The brand perceptions of the product that Fairtrade is linked with will also play a role in whether consumers will purchase it.  If the brand is already highly regarded and well positioned in terms of price, the Fairtrade logo is likely to increase purchases of the product; if not, the Fairtrade logo’s equity might currently be too weak to improve consideration of an unknown brand.

Moving forward: Having the Fairtrade logo on a product currently will have limited benefits for small market players.  Increasing the saliency of the Fairtrade brand will automatically help increase credibility of linked small players. Similarly, if Fairtrade establishes a link with a well established brand, then that would automatically help the Fairtrade label increase its equity.

Fairtrade products are believed to be unique in terms of quality and enhancing living and working conditions.

In comparison to the total population, current Fairtrade users are skewed towards 16-44year olds and the upper LSM* households of  7+. Rejecters are skewed towards the more mature age groups of 45-64 and females within the lower LSM 5-6 Households.
Even though future purchase propensity is fairly high there are early indications of a group of rejecters. 
Fairtrade products enjoys high quality associations but some people believe that this would come at a premium price.
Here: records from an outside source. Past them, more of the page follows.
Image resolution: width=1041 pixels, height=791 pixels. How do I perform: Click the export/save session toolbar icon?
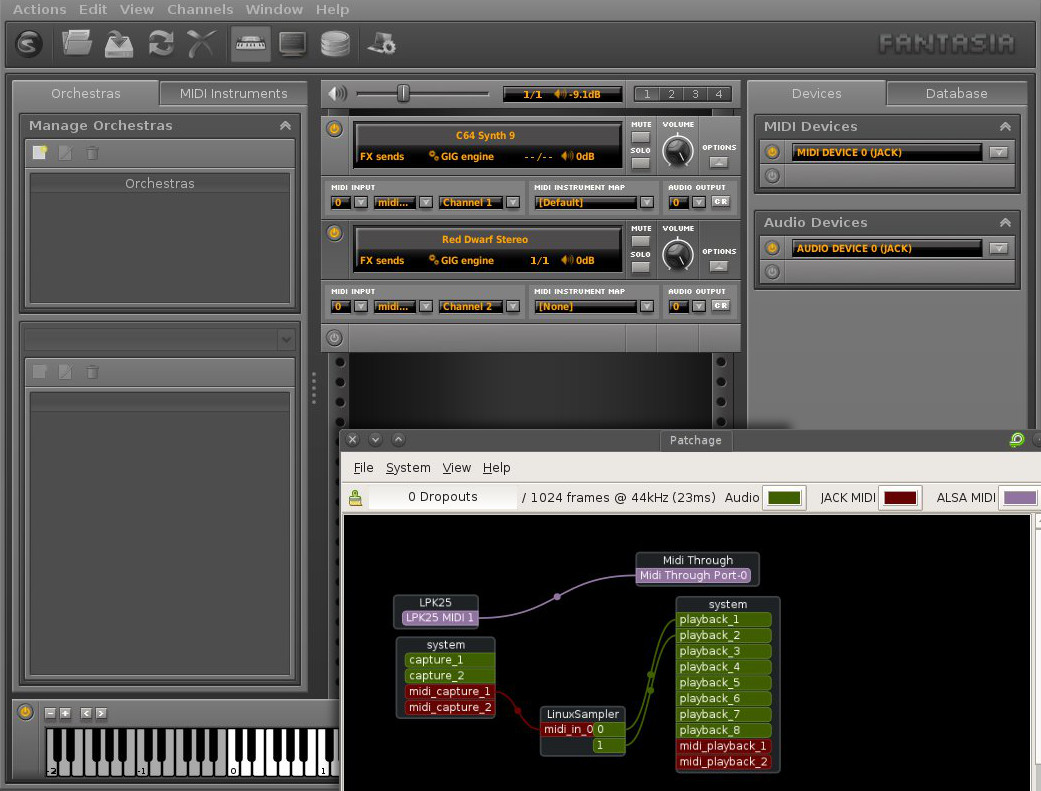point(119,43)
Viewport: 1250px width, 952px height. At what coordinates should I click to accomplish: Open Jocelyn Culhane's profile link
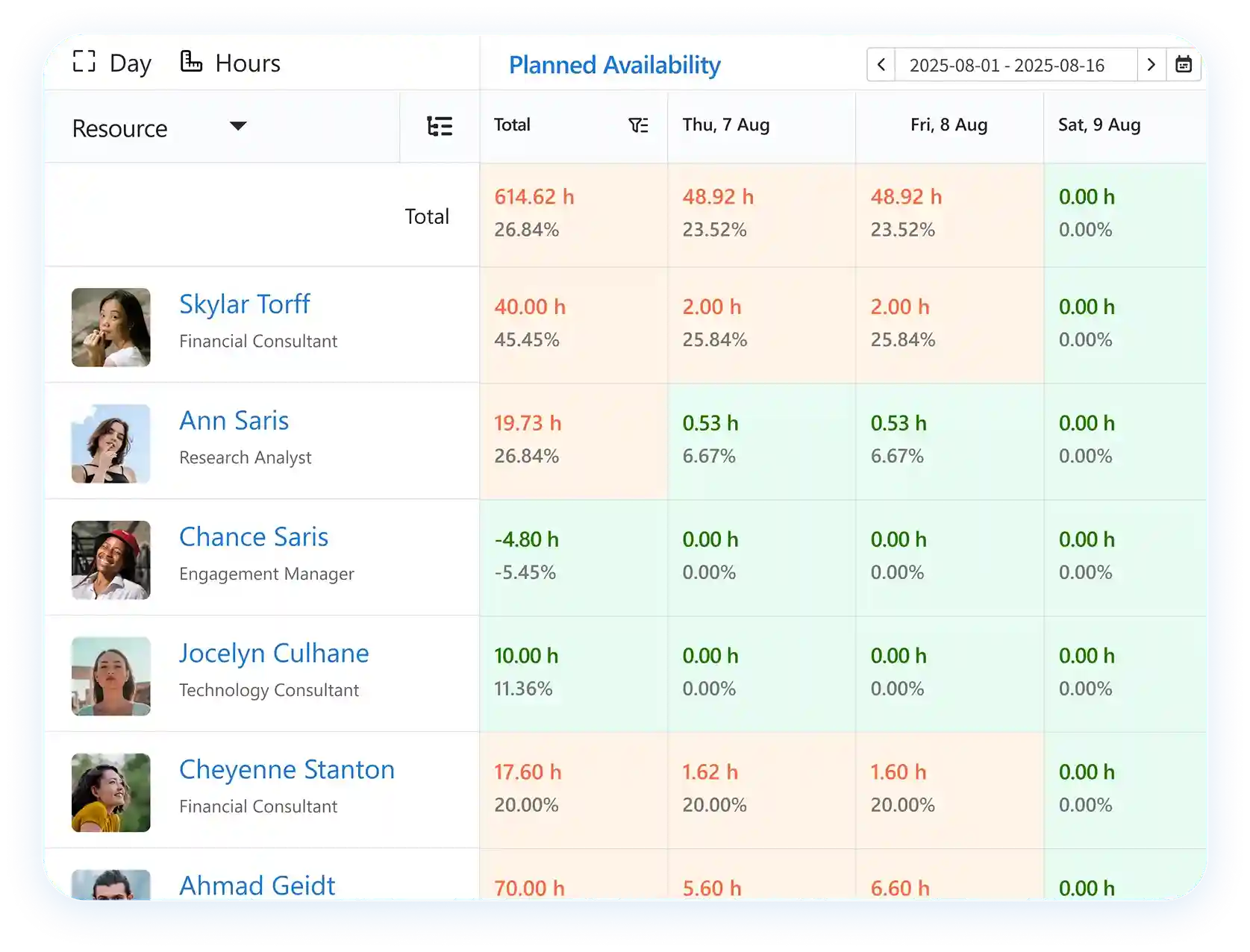pos(274,654)
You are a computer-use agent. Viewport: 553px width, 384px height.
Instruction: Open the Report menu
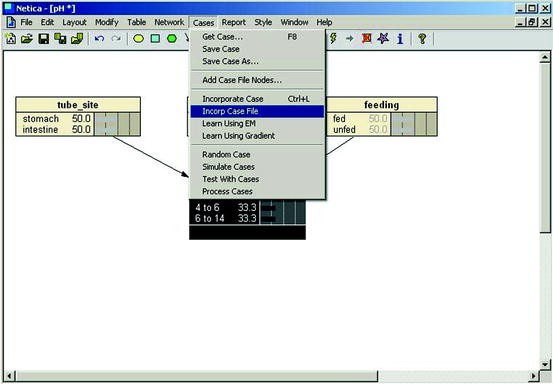pos(233,22)
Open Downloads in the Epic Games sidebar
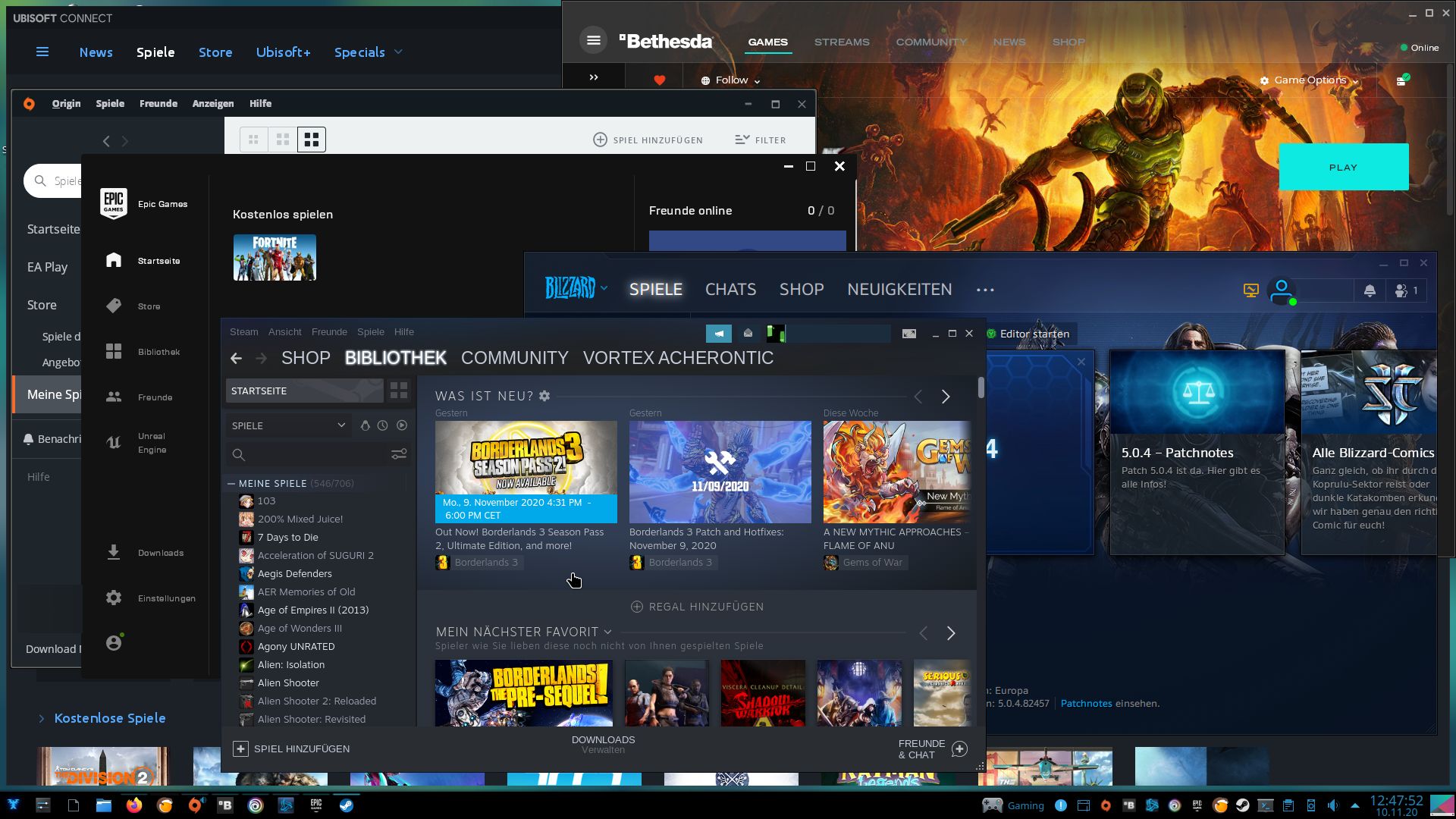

  • Even though people indicated that they would be willing to pay more for this brand, this indication should be approached with a level of skepticism as most brand choices are based partially on price.
  • Any price increase considered for these products should be carefully investigated and decisions made must ensure that the product is not priced outside of the consideration set of the consumer in the given category.

South Africans indicated that they would like to see more retailer support of small scale farmers and shown an interest in being educated on the small scale farming products available.

Moving forward: Understand the price elasticity of the product within the category and identify the ideal price point as well as the points at which the product would be rejected based on price. The premium added to a product by introducing the Fairtrade logo will be dependent on the brand’s current positioning as well as the category in which it plays and will differ from product to product.

Ethical products: trends interests & concerns

Purchasing ethical products is not seen to be a priority for most South Africans.
There is a general concern that these products are the same as all other products but at a higher price. There is some questioning on the credibility of some endorsement logos.
Considering community enhancement and environmental conservation is not top of mind when people make product purchases as well as holiday decisions. This could be due to the lack of awareness of what they can do to make a difference or to the belief that if they support these organizations they would not be able to afford the product/holiday.

Fairtrade Tourism

Going on holiday is an extravagance which few South Africans can afford (18% of the respondents have gone on a holiday last year).
As it is a significant expense, money considerations is a big influencer in holiday destinations.
Fairtrade practices and community upliftment comes as a nice extra but is not seen as a necessity when choosing a destination.
Fairtrade tourism is unknown among the South African population.
Once introduced to the concept South Africans associated it with environmentally friendly and fun holidays thus missing or disinterested in the community upliftment message.

*The Living Standards Measure divides the population into 10 LSM groups, 10 (highest) to 1 (lowest).